Macchi M.39 Ferrarin

Da carrozzeria a conduzione famigliare a società produttrice di velivoli, due ruote e quattro ruote: la lunga storia di Aermacchi, unita a Harley-Davidson nel 1960.

La società Aermacchi ha radici molto lontane. Nasce a Varese nella seconda metà dell'800 grazie a Giovanni e Agostino Macchi. All'inizio è una semplice officina a conduzione famigliare, la Carrozzeria Macchi. È qui che il grande "stilista di automobili" Flaminio Bertoni si farà le ossa prima di volare in Francia e trovare il successo con Citroën.

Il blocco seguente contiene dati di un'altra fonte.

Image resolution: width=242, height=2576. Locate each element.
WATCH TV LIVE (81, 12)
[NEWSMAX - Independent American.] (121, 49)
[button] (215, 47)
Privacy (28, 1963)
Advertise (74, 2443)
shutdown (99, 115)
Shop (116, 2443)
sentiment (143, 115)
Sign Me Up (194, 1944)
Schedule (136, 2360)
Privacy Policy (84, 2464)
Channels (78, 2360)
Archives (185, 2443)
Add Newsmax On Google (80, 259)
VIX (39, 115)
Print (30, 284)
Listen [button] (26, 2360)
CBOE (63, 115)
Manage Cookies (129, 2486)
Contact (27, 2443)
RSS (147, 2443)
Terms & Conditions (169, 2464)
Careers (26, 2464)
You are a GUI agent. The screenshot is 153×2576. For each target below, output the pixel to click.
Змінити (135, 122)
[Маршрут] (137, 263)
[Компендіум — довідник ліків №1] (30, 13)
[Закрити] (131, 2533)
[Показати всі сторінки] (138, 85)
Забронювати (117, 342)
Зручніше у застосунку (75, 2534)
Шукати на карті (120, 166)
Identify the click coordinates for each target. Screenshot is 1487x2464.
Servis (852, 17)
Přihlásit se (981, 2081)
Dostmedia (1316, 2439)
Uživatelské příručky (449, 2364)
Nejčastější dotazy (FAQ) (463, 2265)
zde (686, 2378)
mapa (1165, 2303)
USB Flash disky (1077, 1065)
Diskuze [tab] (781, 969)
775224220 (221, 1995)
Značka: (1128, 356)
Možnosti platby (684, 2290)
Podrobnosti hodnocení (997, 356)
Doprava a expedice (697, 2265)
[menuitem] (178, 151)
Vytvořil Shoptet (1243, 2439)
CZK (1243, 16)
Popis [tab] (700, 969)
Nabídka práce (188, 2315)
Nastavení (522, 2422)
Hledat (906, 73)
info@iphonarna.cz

Con il tempo, la produzione Macchi comincia a variare, spaziando dai mezzi terresti ai mezzi aerei. Nel 1945 crea il motocarro a tre ruote Macchi MB1 (o Macchitre), che incontra subito il favore dei trasportatori per le sue caratteristiche originali e il comfort. Nel 1950 comincia invece l'avventura motociclistica, con la produzione di motociclette destinate a record di velocità. Arriva addirittura un'importante joint venture con Harley-Davidson, già marchio noto a livello mondiale, che durerà dal 1960 al 1972.

Negli anni '70 l'azienda va in declino e la sua storia si intreccia con Cagiva, impresa varesina di minuteria metallica che nel 1978 rileva Aermacchi facendo così il suo ingresso nelle corse motociclistiche. Cagiva utilizza quindi le maestranze e le competenze Aermacchi per rilanciare MV Agusta, un marchio prestigioso che fa ancora parlare di sé.